- **TASK OBJECTIVE**: Leave the pictures out and write out the rest of the listing word for word.

- **DATA PROVIDED**:
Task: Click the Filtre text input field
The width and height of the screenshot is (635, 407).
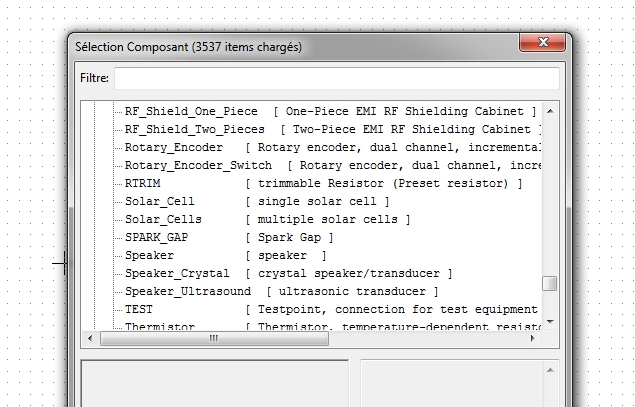Action: (336, 78)
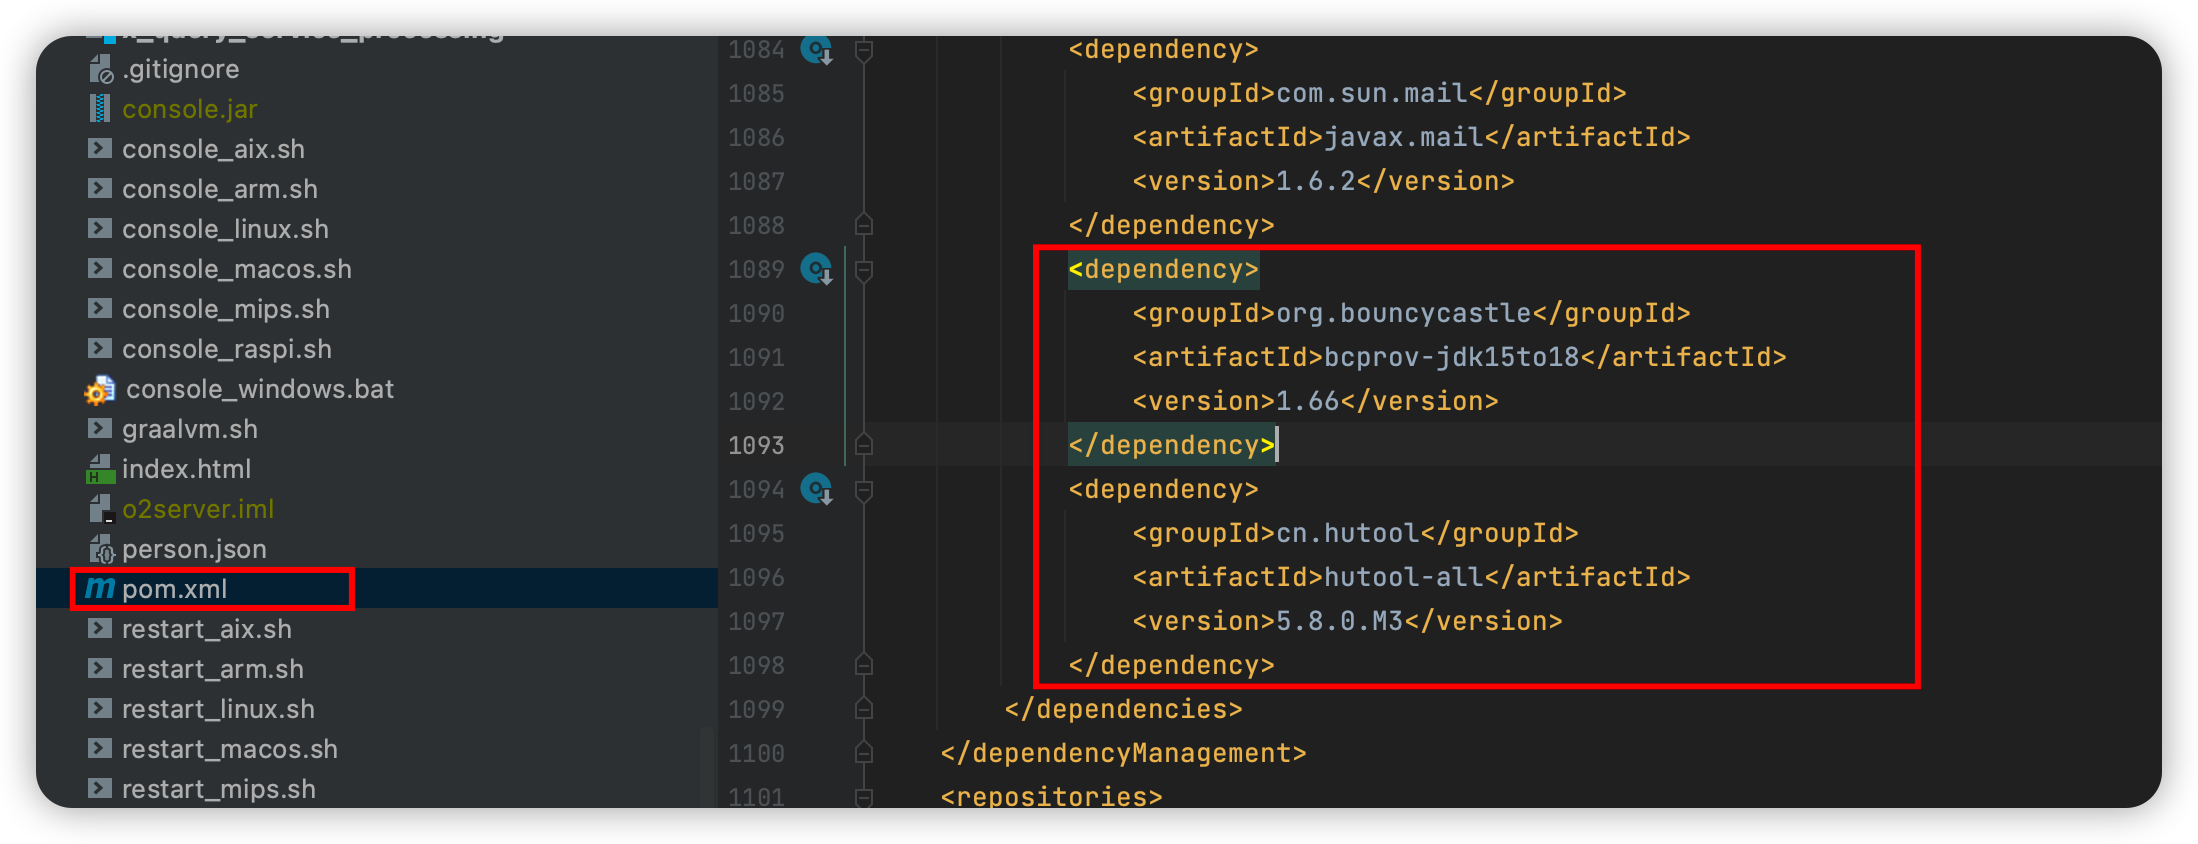
Task: Select o2server.iml in the project tree
Action: (x=198, y=509)
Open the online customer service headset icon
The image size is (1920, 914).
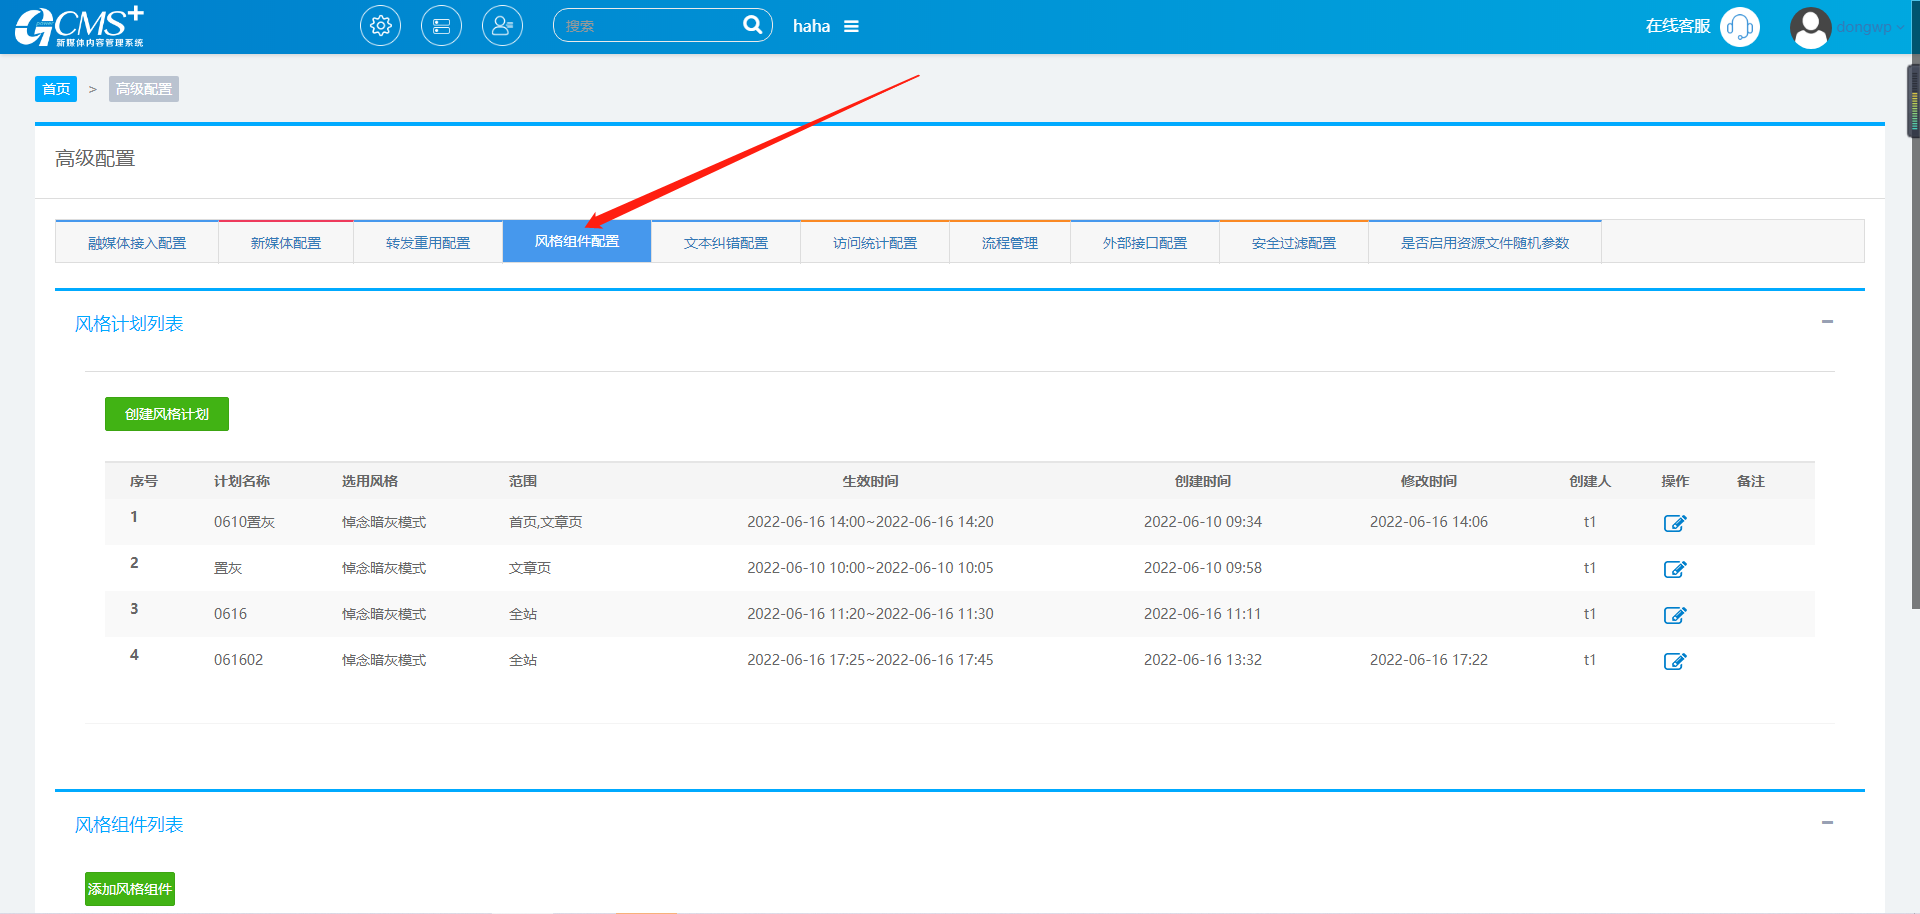click(x=1739, y=27)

- **ANSWER SPACE**:
Task: Click the Filtre text input field
The width and height of the screenshot is (635, 407).
Action: (336, 78)
Task: Select o2server.iml in the project tree
Action: (x=198, y=509)
Open the online customer service headset icon
The image size is (1920, 914).
click(x=1739, y=27)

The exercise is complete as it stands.